When the going gets tough, the tough get a cartoonist, as they didn't say - but there's an element of truth to it.
In the big national crises over more than a century, cartoonists have been the people the authorities call in to help get a message across.
David Pope's cartoon on the front page sits well in this honourable tradition.
It's witty - Masking for a Friend is a nice play on words. And endearing, with the mischievous platypus masking up.
It's informative - did you spot the reference to social distancing in the emu's "hand" and the sanitizer in the pouch of the kangaroo?
Above all, it's striking.
If a picture is worth a thousand words, how many must a cartoon be worth, particularly on crowded social media where everything competes for a nanosecond of our attention?
Cartoons reach people whom words pass by. They are easily and instantly understood.

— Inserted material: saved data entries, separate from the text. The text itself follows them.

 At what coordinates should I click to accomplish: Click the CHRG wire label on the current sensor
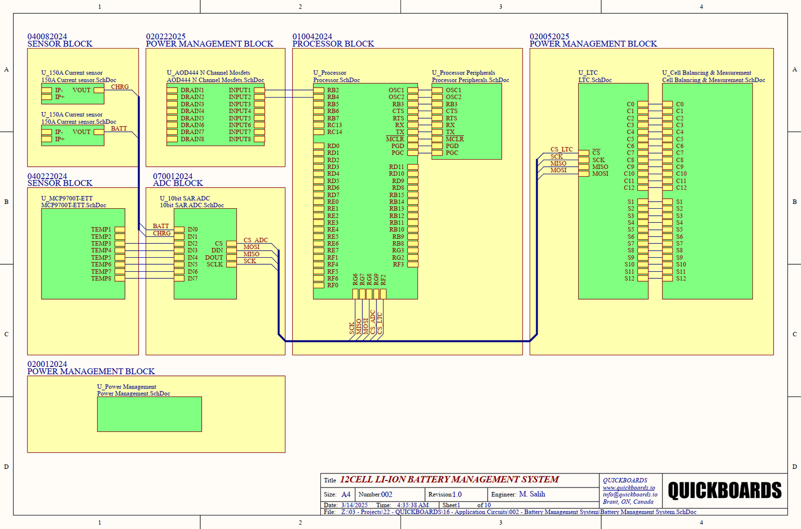[120, 87]
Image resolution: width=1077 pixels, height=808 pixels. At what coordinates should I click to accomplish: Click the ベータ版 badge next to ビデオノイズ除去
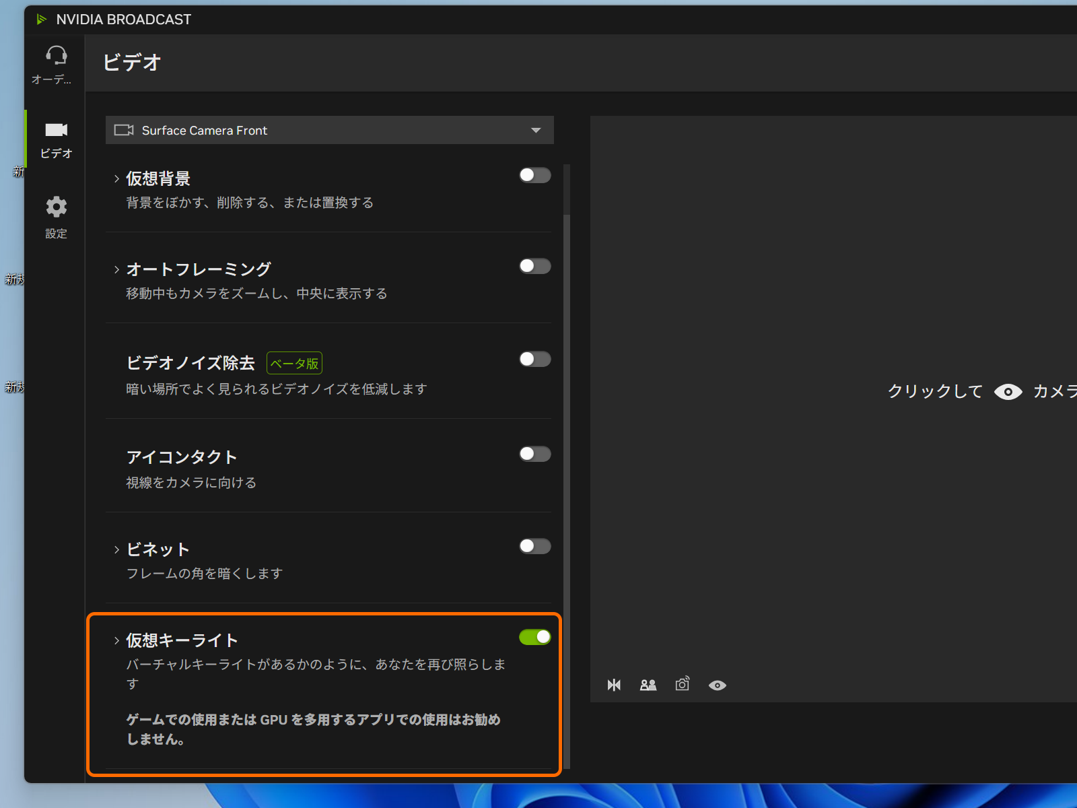294,363
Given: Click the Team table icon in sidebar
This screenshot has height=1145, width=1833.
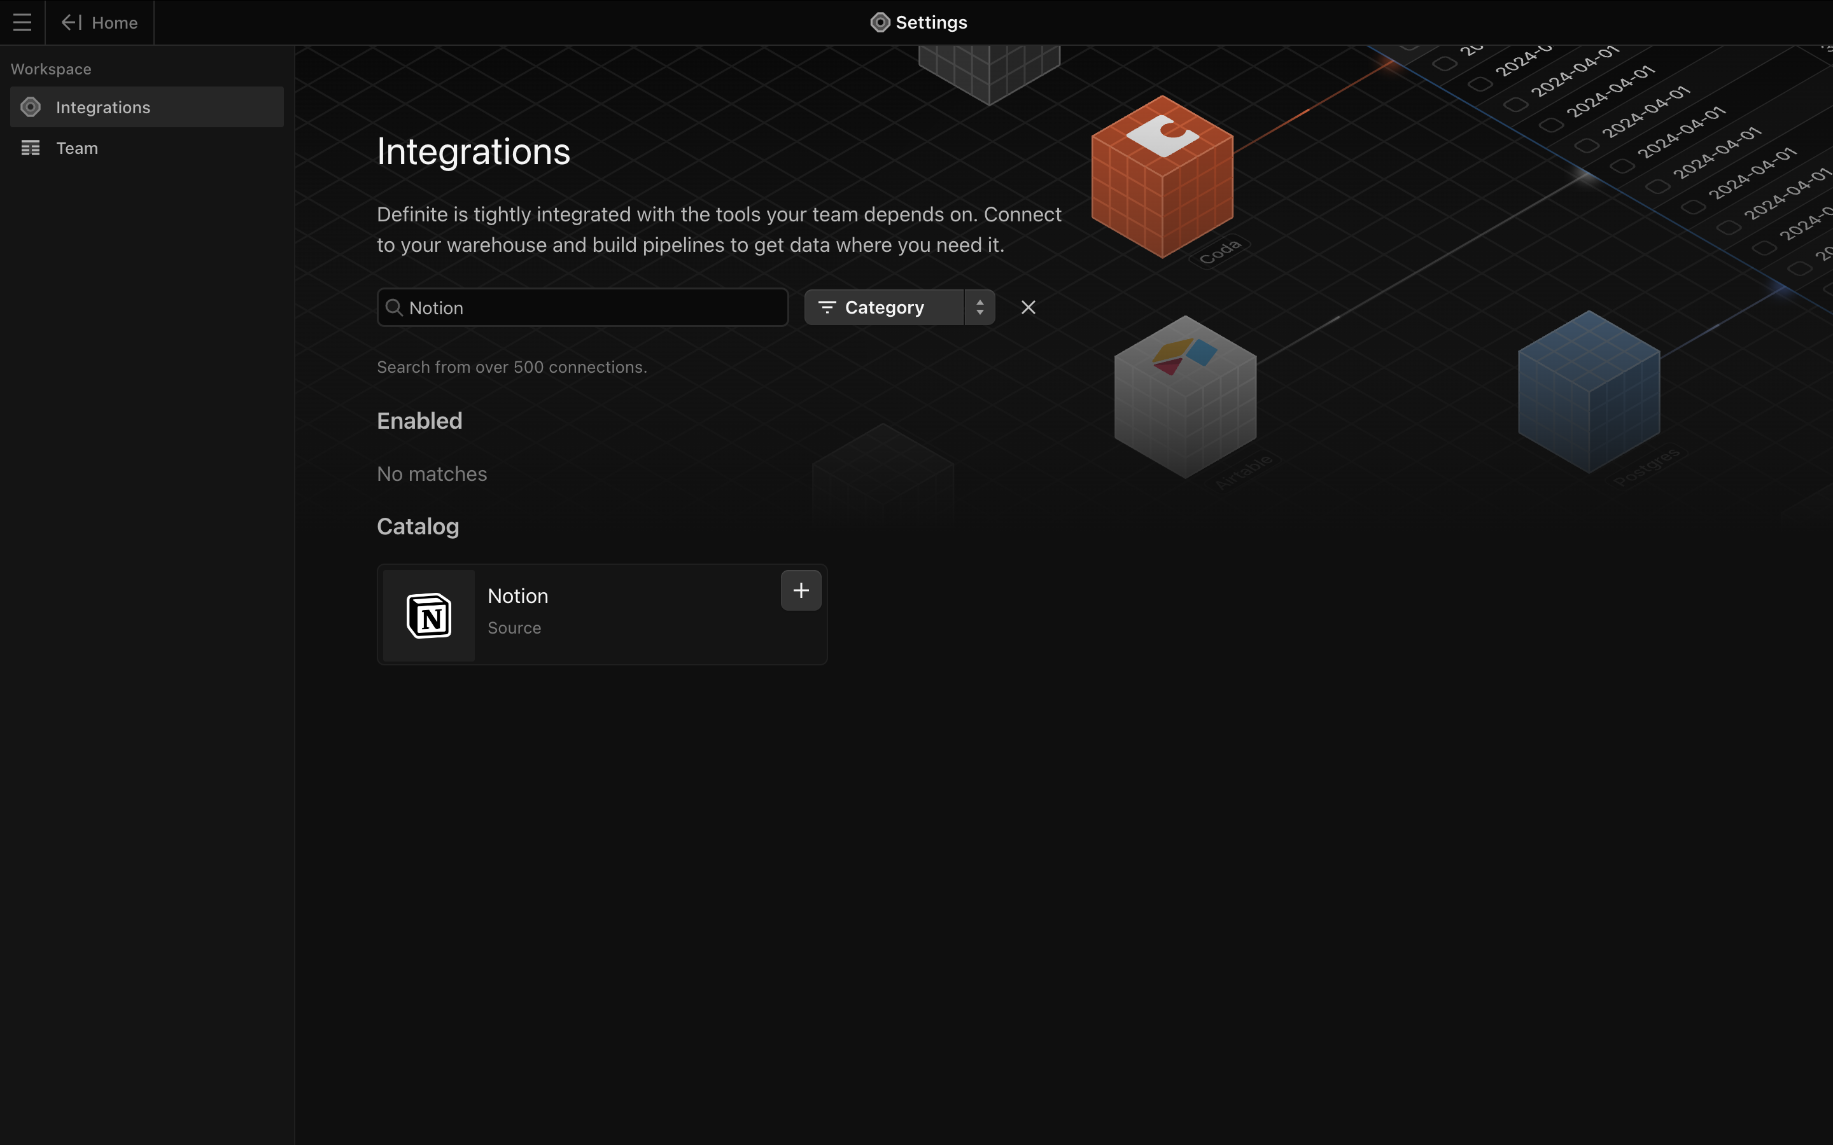Looking at the screenshot, I should pyautogui.click(x=30, y=148).
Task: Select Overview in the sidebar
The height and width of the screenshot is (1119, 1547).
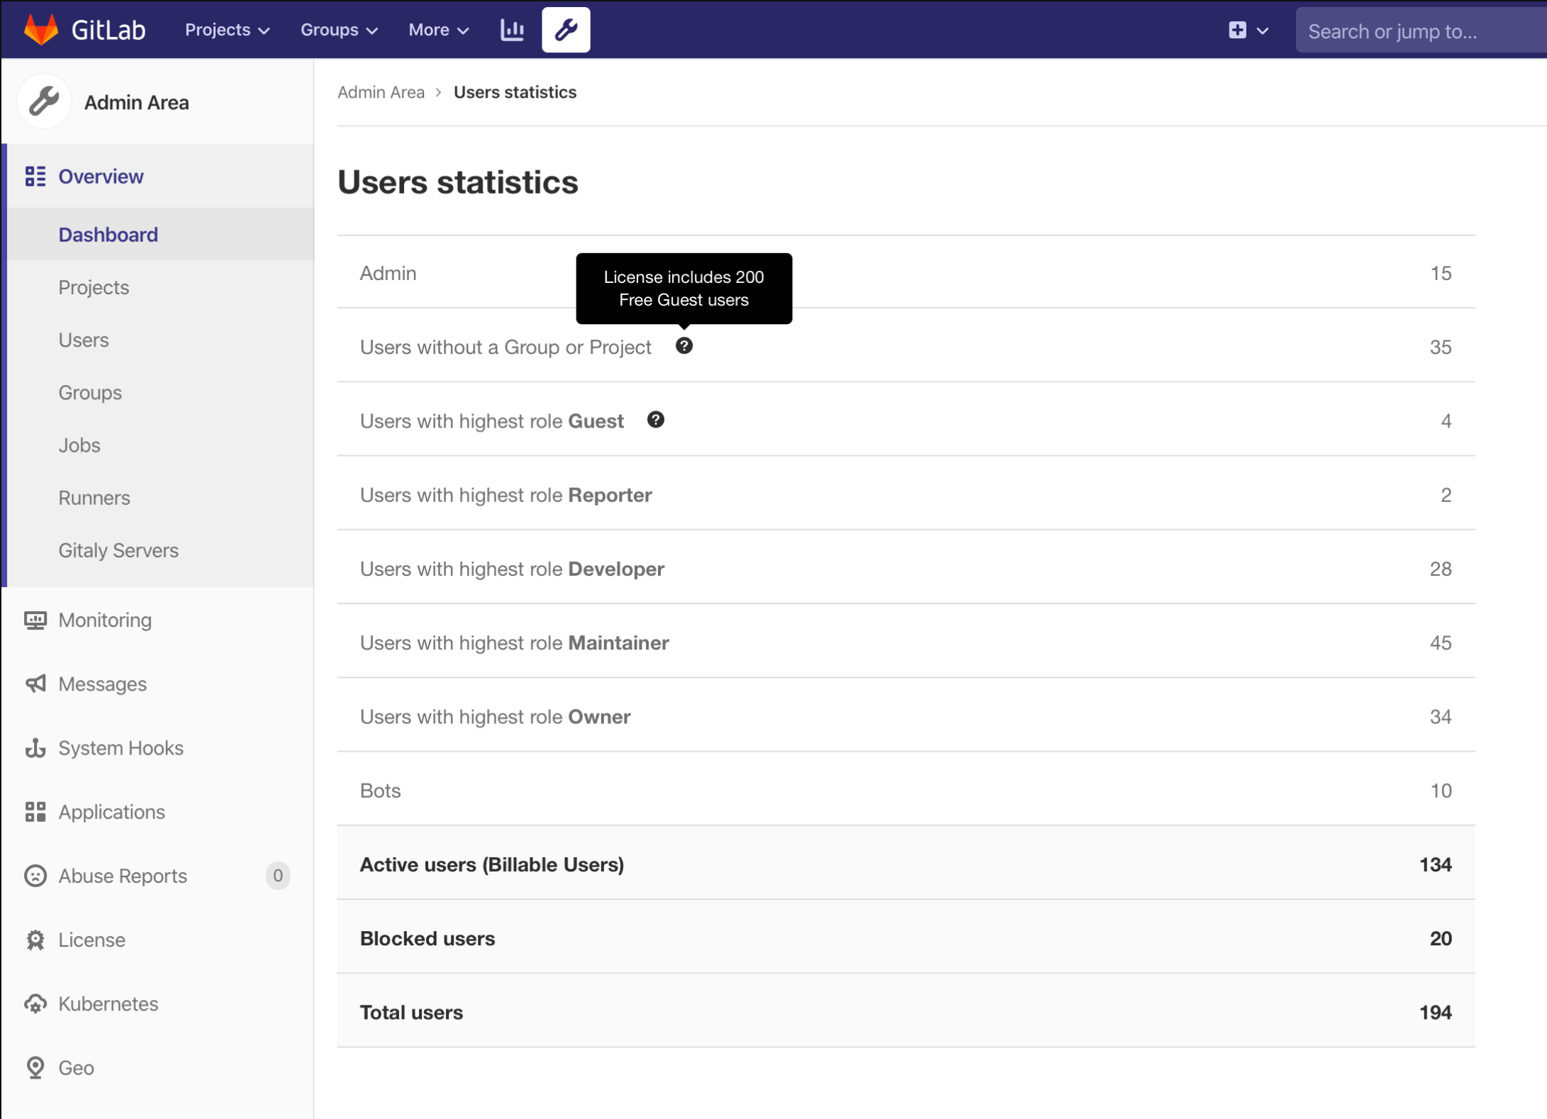Action: [100, 176]
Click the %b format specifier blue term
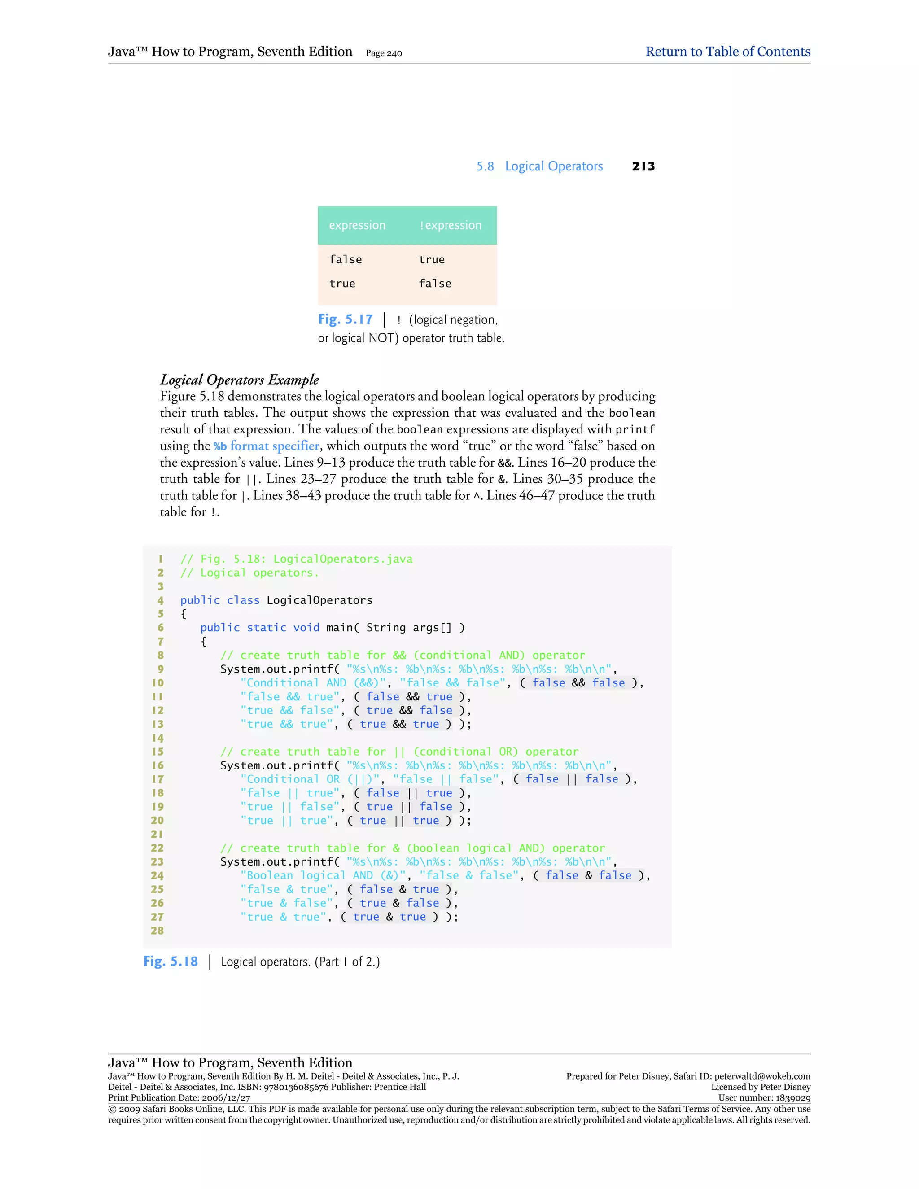The image size is (919, 1189). tap(266, 446)
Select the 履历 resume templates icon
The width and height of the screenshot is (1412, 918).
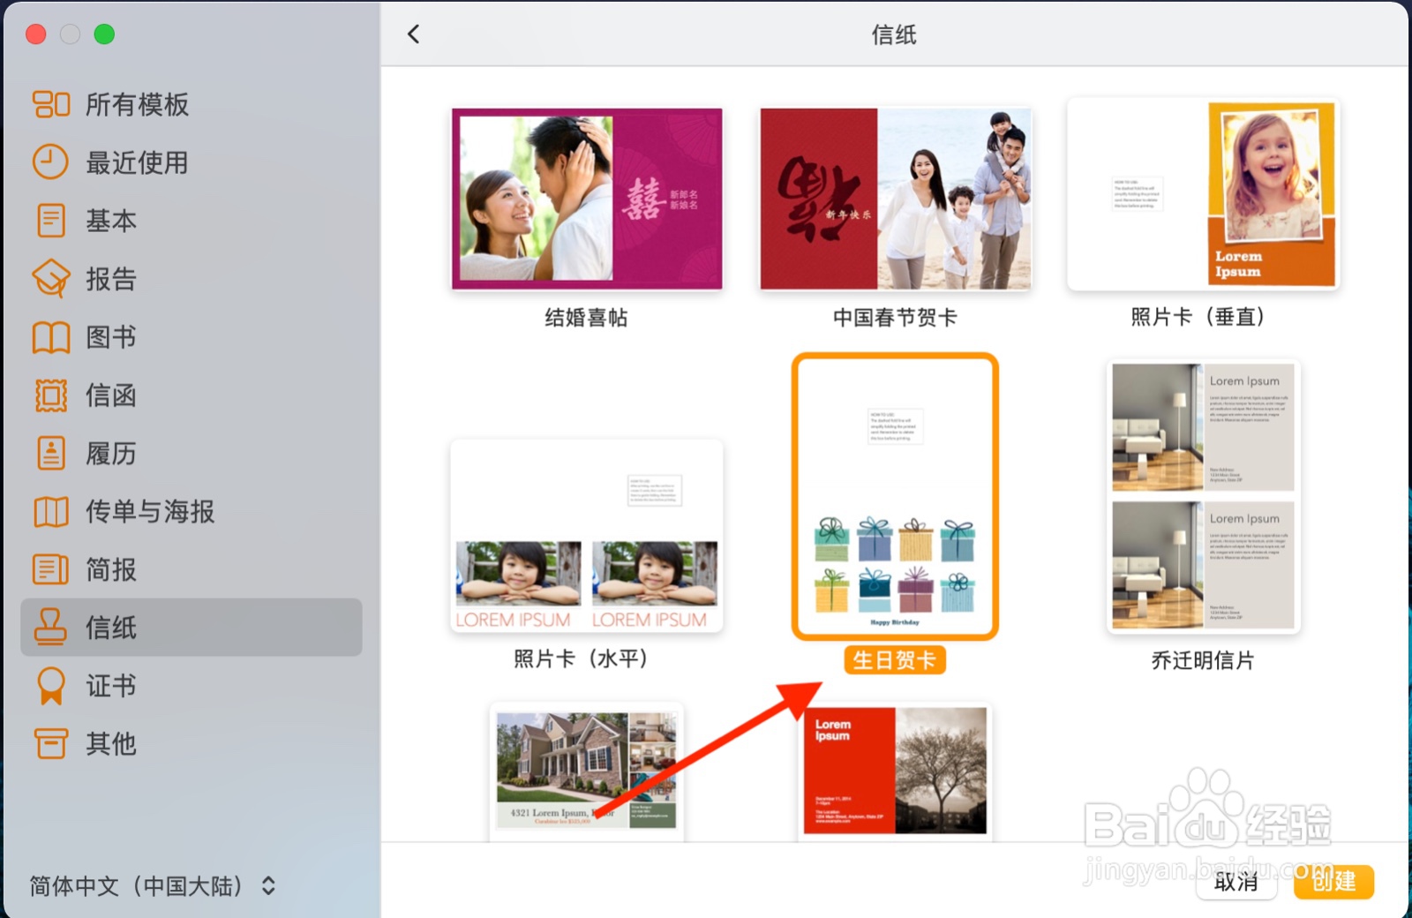(50, 454)
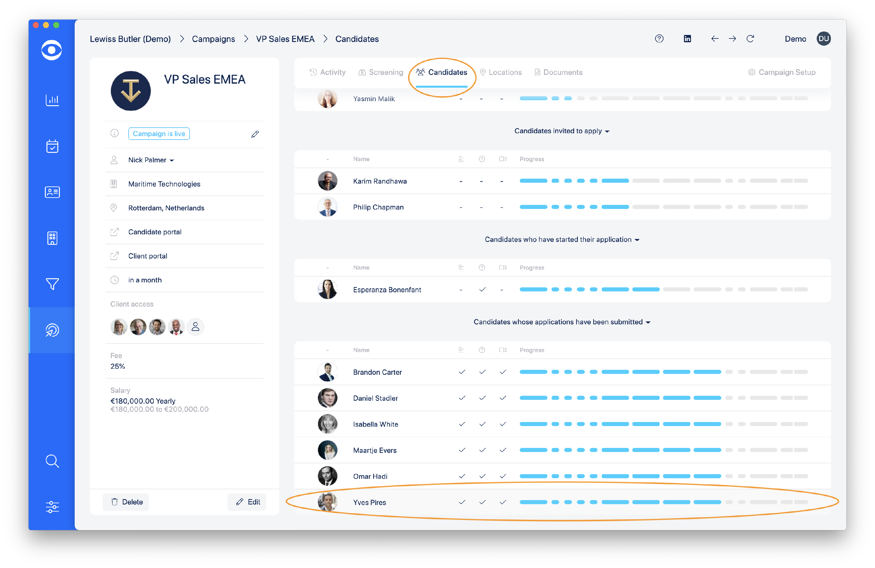Open the analytics chart icon in sidebar
Image resolution: width=875 pixels, height=568 pixels.
(52, 100)
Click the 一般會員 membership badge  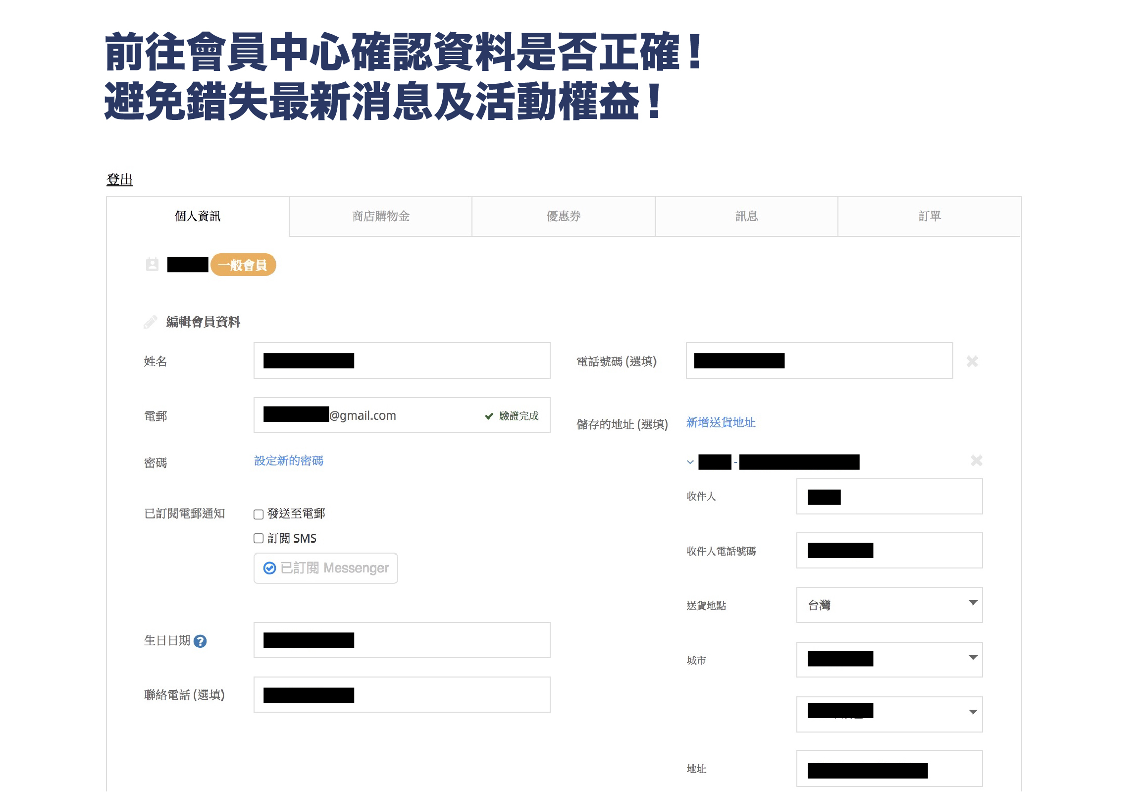point(243,265)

They speak a common language. Even if you don't understand the words, the picture tells the story - as it does with David Pope's creation.
In times of war and plague, the cartoon comes into its own.
Think of the illustration by the children's author May Gibbs for a poster during the Spanish flu epidemic in 1919.
It appeals to both adults and children and has all those hallmarks of being informative, witty and striking.
It struck a chord across the classes. "The illustration uses the popular icon created by May Gibbs, the 'gumnut baby', one of the bush babies series that made her famous," as the National Archives of Australia description puts it.
"Gibbs used distinctly Australian motifs at a time when the Australian bush was an important symbol of national identity."
David Pope's work uses the same sort of images, popular, uniquely Australian animals.
Twenty years after the outbreak in 1919, flu was still rampant and again the cartoon was used to educate without lecturing.
Cartoons of the day gently suggested that homespun treatments were doing more harm than good and that fresh air would be better than any of the more outlandish remedies.